Depuis sa création en 2019, la maison d’édition Drakoo, dirigée par Christophe Arleston, sillonne les chemins de l’imaginaire, de la fantasy à la science-fiction, en passant par le fantastique, jeunesse ou adulte. Si l’éditeur a souvent privilégié des récits efficaces dans des univers assez classiques, quelques titres sont sortis des sentiers battus, comme Arcana* ou La Vieille Anglaise et le Continent**. Alchithémie de Roses des Temps fait clairement partie de cette famille d’albums bizarres et uniques. 

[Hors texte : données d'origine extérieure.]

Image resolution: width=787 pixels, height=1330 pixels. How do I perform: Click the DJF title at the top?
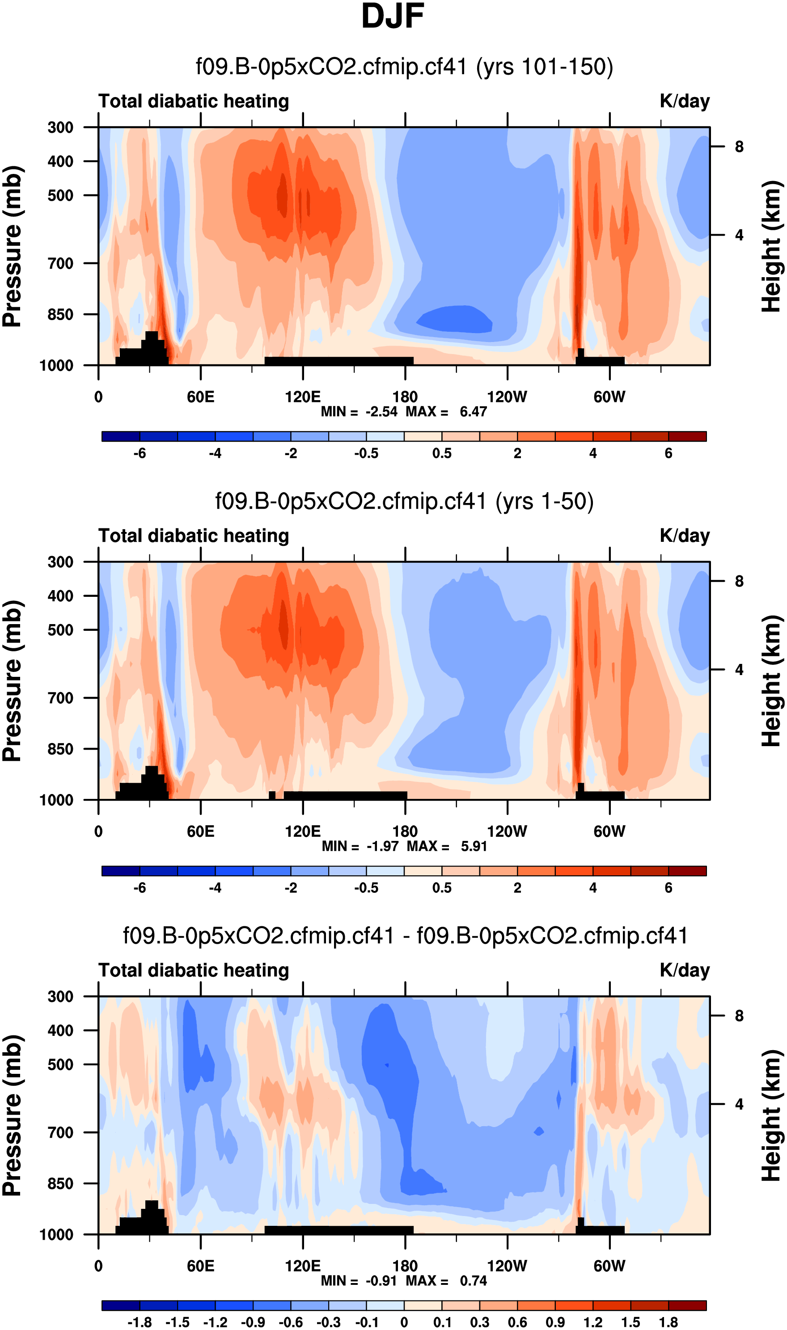tap(393, 17)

Alchithémie de roses des temps Drakoo couverture

© Alchithémie de roses des temps – Benoît Boursoit – Drakoo, 2025

Le petit Will a perdu son grand-père. Le garçon s’était endormi après une histoire racontée par le vieil homme puis, au réveil, aucun souvenir de ce qui s’est passé, mais plus de grand-père et une soudaine allergie aux mots qui se terminent par le son « ik ». Will part à la recherche de son papy dans tous les bureaux des objets trouvés des villes du coin, comme ceux d’Evaporhette, d’Houbliette, ou encore de Perdhud’vueh. En chemin, il rencontre de Mamëh Ghrenier, inventrice philanthrope qui va l’accompagner vers la Théière Magique des jumeaux Herbalté. Ces derniers sont les  ancêtres du créateur des roses des temps, outils de mesure du temps qui passe, et personnages principaux de nombreuses histoires du grand-père disparu.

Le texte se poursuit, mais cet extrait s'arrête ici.